> **Instructions for the task**: Restate the records from the line with "has width=991, height=475." to the line with "number-field: 4 is", substituting "image" for "screenshot" and keeping everything else the same. Give only those lines, and leave the pictures out.
• • • • •
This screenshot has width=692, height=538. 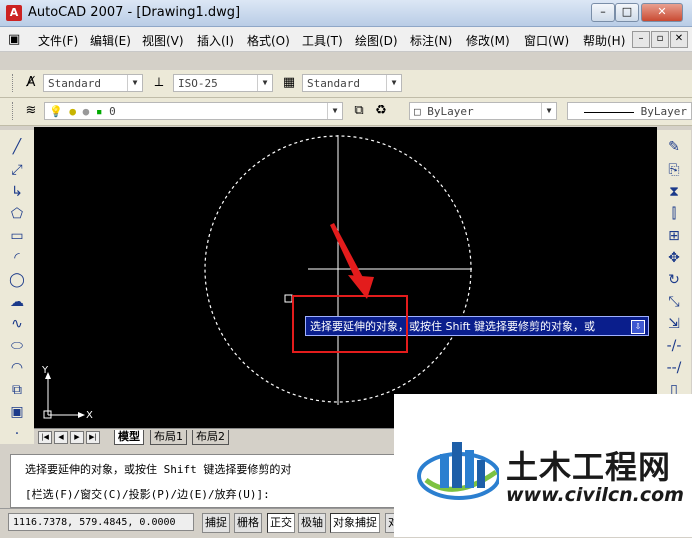 I want to click on menu-help: 帮助(H), so click(x=604, y=40).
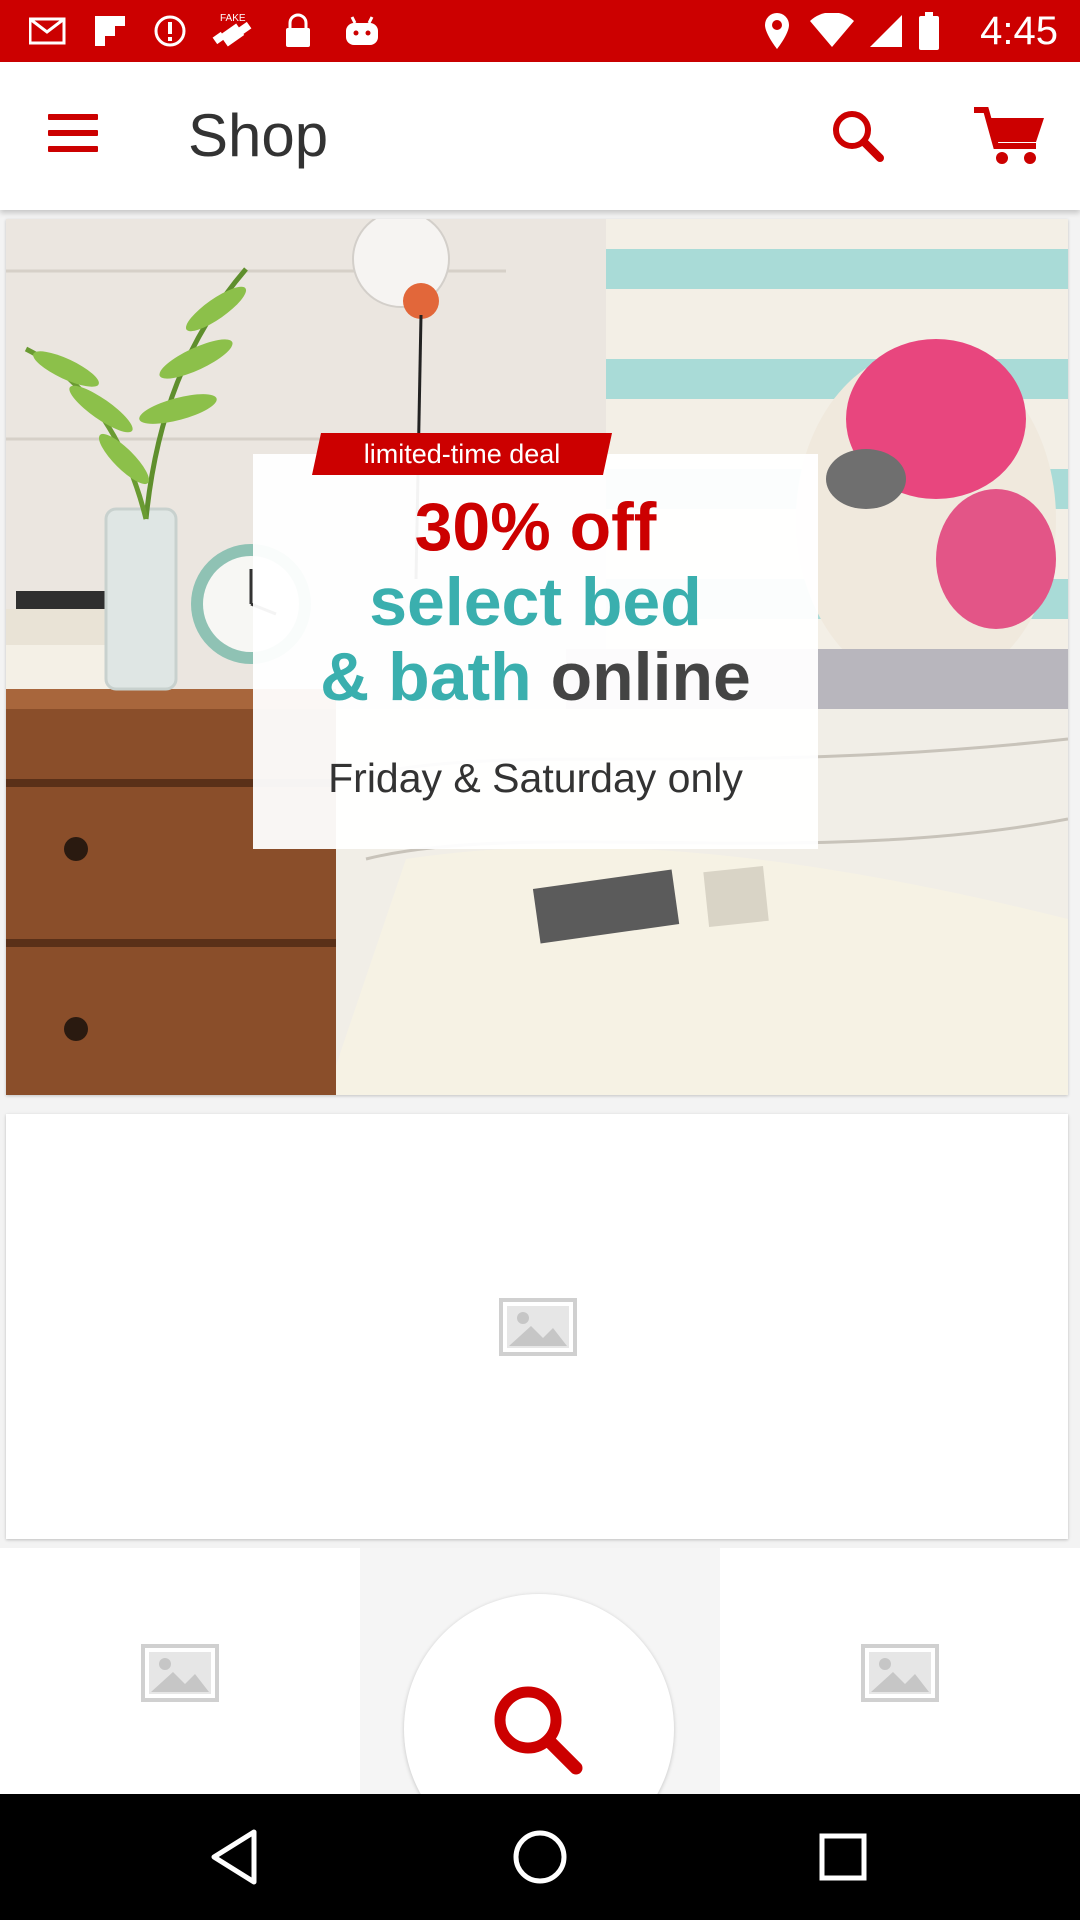  What do you see at coordinates (1019, 31) in the screenshot?
I see `status-time: 4:45` at bounding box center [1019, 31].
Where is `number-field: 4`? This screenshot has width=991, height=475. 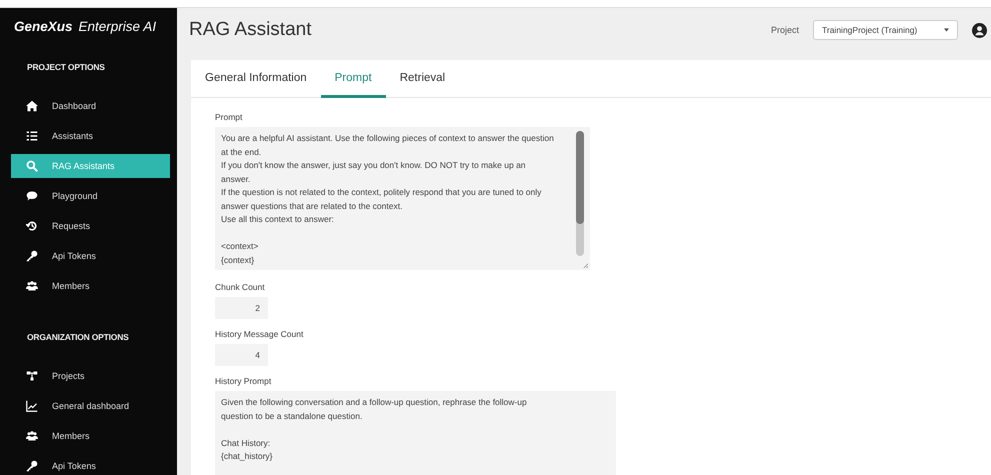
number-field: 4 is located at coordinates (242, 355).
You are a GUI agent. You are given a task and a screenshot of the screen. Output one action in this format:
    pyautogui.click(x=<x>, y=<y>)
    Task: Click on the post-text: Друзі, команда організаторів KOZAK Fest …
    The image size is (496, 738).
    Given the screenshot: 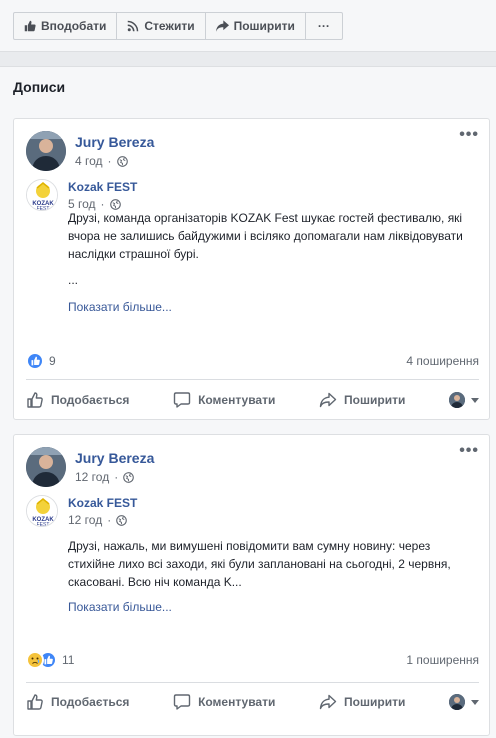 What is the action you would take?
    pyautogui.click(x=266, y=236)
    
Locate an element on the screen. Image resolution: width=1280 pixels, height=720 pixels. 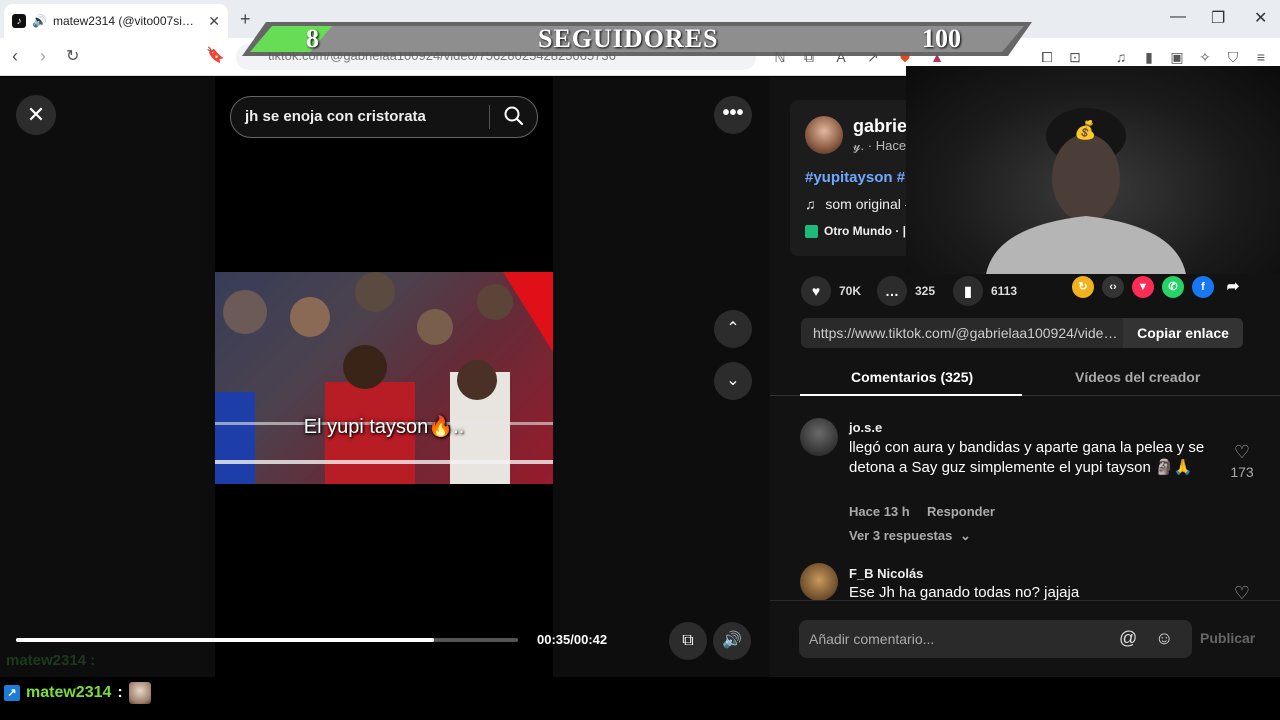
chat-username: matew2314 is located at coordinates (69, 692).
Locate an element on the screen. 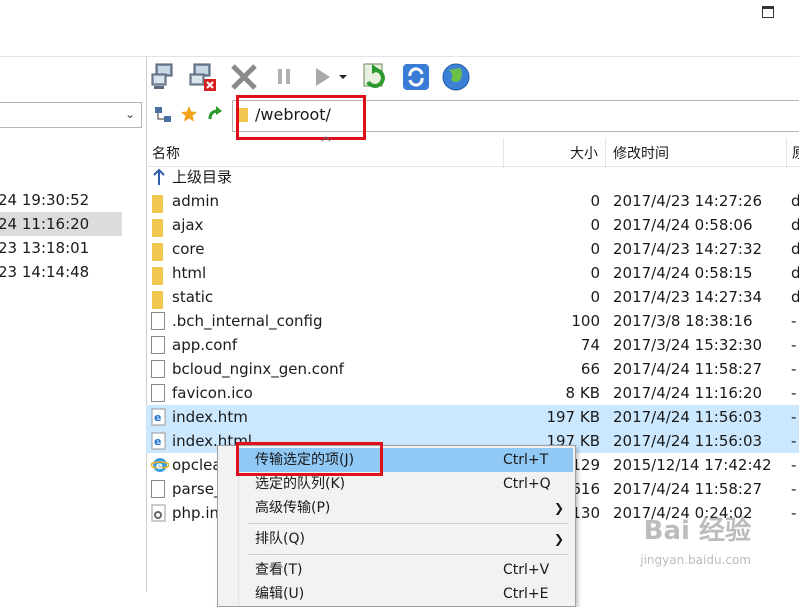 Image resolution: width=799 pixels, height=607 pixels. site-tree-icon is located at coordinates (163, 115).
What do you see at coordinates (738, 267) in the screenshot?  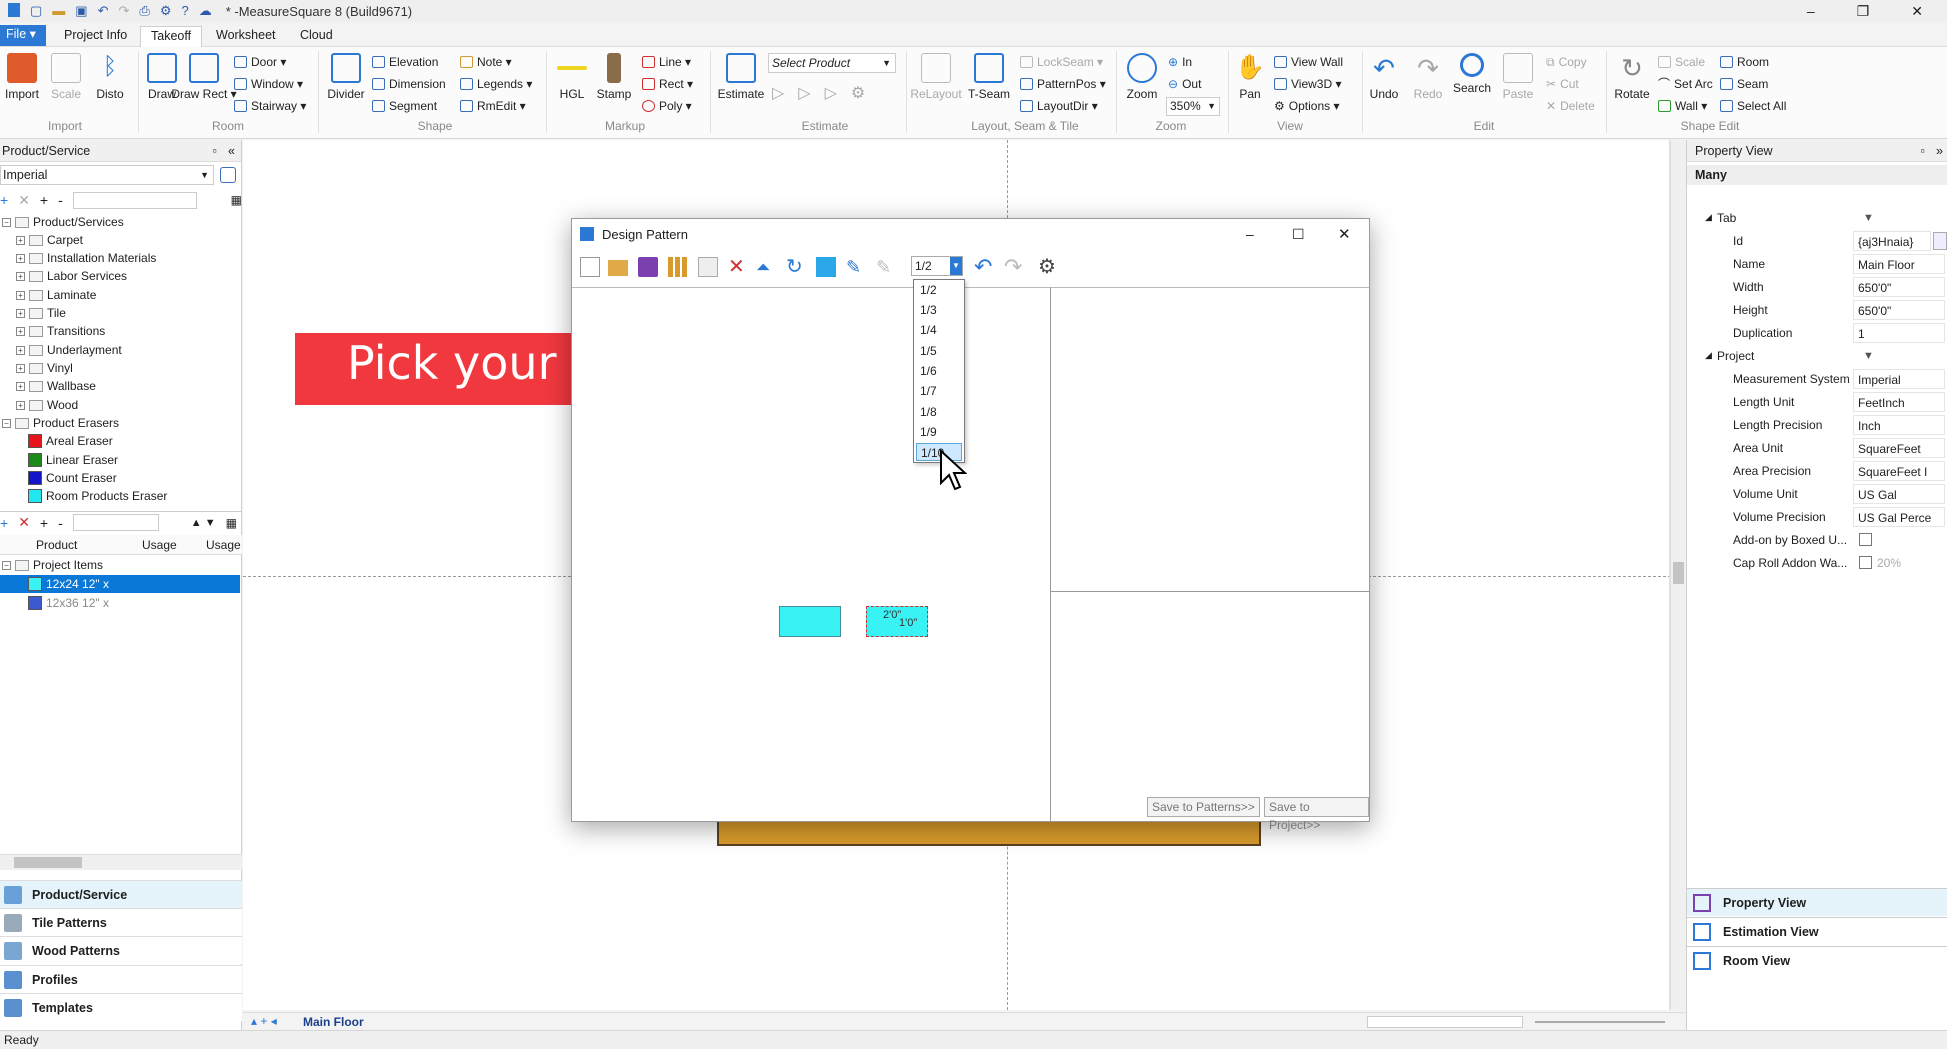 I see `delete-pattern-icon: ✕` at bounding box center [738, 267].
• • • • •
> **Answer area**:
Where is `number-field: 4`? This image has width=991, height=475. 
number-field: 4 is located at coordinates (242, 355).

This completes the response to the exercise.